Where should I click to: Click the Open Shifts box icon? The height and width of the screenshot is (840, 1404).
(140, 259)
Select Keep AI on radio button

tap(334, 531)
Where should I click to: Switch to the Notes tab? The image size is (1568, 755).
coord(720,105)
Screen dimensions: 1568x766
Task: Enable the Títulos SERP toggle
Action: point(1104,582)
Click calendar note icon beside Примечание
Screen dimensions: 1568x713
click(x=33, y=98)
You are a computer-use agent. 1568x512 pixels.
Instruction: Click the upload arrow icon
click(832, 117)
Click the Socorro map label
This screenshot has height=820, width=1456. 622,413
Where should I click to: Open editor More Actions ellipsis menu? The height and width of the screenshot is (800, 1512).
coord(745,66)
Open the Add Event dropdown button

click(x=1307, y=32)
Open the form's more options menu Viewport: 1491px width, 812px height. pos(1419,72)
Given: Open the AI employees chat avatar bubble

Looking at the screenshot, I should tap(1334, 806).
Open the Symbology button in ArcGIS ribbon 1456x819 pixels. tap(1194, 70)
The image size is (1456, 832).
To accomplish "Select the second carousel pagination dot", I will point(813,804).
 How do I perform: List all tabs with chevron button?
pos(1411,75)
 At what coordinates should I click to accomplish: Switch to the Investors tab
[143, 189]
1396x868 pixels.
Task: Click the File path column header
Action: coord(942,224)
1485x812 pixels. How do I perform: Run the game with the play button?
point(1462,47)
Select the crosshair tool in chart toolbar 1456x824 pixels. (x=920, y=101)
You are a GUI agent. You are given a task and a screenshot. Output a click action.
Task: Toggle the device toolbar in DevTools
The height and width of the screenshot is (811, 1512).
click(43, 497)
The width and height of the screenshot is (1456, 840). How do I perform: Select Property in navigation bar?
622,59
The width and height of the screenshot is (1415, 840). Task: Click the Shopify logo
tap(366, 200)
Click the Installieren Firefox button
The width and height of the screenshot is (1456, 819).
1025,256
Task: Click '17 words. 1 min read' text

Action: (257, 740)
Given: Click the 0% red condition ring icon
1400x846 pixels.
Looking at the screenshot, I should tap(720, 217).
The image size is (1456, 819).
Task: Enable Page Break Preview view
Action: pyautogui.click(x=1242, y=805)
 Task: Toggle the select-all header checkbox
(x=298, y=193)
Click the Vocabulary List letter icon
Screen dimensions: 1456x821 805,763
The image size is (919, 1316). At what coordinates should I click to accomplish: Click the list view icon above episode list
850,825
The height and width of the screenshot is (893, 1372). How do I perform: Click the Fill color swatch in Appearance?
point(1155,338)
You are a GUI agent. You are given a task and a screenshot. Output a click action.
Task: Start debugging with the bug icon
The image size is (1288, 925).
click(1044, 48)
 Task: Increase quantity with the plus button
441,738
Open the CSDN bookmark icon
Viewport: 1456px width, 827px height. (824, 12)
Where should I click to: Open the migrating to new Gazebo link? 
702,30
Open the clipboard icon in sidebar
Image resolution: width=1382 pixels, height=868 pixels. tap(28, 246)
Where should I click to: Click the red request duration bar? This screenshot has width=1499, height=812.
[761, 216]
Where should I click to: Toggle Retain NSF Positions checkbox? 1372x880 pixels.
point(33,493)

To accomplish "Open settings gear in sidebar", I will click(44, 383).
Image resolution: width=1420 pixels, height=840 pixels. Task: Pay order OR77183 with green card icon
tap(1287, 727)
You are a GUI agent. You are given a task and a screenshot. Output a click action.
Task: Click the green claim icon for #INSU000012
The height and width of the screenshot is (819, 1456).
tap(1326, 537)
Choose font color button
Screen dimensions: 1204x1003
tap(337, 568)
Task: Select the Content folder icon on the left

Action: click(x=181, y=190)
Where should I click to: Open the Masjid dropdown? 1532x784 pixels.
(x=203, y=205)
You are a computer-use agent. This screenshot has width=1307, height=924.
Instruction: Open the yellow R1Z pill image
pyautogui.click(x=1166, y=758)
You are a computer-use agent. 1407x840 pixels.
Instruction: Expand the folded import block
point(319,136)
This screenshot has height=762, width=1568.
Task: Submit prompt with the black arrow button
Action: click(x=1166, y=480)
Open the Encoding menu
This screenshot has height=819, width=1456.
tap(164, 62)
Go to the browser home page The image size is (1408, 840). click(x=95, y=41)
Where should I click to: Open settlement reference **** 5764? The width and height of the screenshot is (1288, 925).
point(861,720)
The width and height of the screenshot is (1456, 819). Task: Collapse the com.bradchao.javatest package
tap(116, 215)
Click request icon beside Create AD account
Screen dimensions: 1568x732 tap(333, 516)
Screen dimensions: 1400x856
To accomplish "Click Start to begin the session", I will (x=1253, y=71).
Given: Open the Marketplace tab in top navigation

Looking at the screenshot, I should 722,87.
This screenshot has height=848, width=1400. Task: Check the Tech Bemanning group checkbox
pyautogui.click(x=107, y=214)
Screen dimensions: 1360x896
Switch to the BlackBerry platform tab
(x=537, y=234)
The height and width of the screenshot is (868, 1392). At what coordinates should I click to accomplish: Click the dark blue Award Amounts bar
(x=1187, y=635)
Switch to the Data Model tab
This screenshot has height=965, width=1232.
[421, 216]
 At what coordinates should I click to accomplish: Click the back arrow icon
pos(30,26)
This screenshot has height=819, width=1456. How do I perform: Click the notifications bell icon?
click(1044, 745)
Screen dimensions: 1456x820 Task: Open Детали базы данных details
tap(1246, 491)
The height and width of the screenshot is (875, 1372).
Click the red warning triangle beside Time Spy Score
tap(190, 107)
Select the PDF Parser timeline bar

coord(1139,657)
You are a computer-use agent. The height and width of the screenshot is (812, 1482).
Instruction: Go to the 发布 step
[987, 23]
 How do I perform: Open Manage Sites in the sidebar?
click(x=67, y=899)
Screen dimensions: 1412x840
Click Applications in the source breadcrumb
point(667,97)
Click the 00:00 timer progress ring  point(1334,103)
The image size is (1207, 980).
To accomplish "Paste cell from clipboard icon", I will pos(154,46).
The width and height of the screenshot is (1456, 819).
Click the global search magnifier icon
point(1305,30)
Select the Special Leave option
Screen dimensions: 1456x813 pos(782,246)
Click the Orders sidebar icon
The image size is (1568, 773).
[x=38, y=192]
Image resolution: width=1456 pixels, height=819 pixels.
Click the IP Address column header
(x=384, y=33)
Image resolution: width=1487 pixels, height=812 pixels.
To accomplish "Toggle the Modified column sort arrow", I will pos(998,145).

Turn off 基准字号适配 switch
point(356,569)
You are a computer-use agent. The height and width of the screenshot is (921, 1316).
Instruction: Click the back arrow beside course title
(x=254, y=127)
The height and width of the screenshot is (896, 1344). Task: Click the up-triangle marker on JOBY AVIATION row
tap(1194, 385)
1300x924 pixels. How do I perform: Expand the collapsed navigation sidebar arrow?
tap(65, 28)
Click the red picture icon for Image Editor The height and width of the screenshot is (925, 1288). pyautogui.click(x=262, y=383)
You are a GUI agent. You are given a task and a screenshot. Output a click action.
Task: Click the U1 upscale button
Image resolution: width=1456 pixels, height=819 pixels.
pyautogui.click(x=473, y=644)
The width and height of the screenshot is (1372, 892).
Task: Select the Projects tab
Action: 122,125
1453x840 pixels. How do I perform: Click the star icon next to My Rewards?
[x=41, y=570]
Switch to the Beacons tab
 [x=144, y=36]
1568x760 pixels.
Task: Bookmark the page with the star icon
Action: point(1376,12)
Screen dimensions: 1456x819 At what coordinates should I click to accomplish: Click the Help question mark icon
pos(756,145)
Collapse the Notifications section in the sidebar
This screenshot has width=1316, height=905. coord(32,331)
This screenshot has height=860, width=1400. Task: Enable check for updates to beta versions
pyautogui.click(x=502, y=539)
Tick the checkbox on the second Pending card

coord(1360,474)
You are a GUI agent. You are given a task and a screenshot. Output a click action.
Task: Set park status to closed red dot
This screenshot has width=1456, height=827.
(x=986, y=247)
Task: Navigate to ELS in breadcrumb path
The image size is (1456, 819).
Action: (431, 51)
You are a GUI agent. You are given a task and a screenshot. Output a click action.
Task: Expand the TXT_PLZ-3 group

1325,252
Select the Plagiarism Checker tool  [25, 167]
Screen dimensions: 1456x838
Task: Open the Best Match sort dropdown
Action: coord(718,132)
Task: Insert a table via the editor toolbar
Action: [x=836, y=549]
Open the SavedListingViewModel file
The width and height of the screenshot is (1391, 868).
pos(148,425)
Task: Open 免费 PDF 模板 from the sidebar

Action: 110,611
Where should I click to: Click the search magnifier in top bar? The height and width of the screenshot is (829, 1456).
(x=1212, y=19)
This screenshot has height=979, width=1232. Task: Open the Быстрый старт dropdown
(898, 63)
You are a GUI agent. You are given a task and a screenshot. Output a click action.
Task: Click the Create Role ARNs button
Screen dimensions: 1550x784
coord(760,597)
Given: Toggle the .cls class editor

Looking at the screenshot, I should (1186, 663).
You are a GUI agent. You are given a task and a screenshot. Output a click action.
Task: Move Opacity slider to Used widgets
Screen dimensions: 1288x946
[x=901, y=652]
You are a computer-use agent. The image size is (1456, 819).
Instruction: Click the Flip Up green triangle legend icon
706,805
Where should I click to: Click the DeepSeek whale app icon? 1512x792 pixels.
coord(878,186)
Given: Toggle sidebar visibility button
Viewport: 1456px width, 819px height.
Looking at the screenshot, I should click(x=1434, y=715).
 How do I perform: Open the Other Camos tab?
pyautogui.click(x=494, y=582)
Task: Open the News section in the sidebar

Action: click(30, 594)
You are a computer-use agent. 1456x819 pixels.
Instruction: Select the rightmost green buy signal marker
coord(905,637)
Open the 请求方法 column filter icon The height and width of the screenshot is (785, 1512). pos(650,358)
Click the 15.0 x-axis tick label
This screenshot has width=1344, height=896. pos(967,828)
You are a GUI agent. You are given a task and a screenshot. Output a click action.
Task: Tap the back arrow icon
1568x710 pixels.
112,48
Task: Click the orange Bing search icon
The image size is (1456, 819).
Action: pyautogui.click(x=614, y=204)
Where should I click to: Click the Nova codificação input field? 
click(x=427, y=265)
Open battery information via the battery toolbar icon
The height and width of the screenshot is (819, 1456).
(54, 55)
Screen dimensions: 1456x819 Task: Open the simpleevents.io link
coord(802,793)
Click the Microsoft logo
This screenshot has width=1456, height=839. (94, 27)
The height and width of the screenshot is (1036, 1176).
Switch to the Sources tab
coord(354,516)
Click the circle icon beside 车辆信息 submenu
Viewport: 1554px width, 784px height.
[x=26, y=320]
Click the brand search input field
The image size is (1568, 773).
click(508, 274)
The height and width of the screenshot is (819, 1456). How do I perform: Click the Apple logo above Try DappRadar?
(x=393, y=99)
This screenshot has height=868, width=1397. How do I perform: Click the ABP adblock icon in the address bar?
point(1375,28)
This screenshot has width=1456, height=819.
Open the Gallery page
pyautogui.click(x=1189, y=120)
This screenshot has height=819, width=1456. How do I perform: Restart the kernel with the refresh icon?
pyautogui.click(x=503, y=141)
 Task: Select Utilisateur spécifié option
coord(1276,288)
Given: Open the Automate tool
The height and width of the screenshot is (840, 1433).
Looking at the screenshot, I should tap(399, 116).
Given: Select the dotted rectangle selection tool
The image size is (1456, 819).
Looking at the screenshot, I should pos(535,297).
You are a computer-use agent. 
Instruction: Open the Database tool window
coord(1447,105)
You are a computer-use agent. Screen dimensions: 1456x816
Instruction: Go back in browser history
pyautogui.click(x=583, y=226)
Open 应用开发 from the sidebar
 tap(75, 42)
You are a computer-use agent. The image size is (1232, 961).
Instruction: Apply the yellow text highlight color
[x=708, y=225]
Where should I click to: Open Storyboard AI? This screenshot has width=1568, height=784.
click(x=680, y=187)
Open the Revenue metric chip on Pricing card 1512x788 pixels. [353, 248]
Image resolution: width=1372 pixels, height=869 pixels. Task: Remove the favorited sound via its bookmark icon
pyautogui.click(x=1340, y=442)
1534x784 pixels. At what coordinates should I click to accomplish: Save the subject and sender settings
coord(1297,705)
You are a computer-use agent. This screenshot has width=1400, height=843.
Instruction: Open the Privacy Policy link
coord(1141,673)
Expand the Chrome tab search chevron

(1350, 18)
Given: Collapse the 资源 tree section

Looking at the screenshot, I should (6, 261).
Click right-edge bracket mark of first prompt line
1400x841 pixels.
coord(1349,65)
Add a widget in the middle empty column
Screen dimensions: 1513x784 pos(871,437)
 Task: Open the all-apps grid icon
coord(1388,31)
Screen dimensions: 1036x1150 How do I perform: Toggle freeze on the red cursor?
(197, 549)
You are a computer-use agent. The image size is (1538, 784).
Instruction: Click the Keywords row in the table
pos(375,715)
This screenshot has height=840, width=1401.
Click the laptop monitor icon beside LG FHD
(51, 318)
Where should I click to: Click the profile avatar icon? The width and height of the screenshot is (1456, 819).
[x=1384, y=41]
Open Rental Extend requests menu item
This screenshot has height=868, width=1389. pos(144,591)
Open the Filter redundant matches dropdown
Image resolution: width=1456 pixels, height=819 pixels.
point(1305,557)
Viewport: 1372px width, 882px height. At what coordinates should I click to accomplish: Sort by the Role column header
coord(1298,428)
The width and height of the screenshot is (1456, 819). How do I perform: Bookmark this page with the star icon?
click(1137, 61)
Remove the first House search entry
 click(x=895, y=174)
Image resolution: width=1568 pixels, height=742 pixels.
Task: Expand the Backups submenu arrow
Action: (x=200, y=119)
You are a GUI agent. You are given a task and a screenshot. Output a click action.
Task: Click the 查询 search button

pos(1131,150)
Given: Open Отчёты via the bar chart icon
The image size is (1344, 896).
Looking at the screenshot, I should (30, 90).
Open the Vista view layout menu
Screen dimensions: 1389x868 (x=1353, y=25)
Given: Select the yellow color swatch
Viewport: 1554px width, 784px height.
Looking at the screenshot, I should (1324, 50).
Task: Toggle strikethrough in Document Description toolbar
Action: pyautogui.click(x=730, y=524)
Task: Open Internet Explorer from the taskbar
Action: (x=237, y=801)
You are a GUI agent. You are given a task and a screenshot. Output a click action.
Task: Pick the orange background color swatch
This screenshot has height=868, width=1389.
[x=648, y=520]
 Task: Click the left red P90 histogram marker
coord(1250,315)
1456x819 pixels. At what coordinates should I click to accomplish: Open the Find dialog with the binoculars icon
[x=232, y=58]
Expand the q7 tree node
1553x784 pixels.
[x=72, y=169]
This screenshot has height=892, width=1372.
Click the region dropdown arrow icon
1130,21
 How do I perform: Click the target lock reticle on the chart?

* * * *

• _WORK INSTRUCTION_
The answer is the lines above between the line holding "Select the crosshair" and the line holding "Given: Click the 0% red condition ring icon", inclusive, each written out exactly, and no others.

• _WRITTEN SOLUTION_
Select the crosshair tool in chart toolbar 1456x824 pixels. (x=920, y=101)
You are a GUI agent. You are given a task and a screenshot. Output a click action.
Task: Toggle the device toolbar in DevTools
The height and width of the screenshot is (811, 1512).
click(43, 497)
The width and height of the screenshot is (1456, 840). How do I perform: Select Property in navigation bar?
622,59
The width and height of the screenshot is (1415, 840). Task: Click the Shopify logo
tap(366, 200)
Click the Installieren Firefox button
The width and height of the screenshot is (1456, 819).
1025,256
Task: Click '17 words. 1 min read' text

Action: (257, 740)
Given: Click the 0% red condition ring icon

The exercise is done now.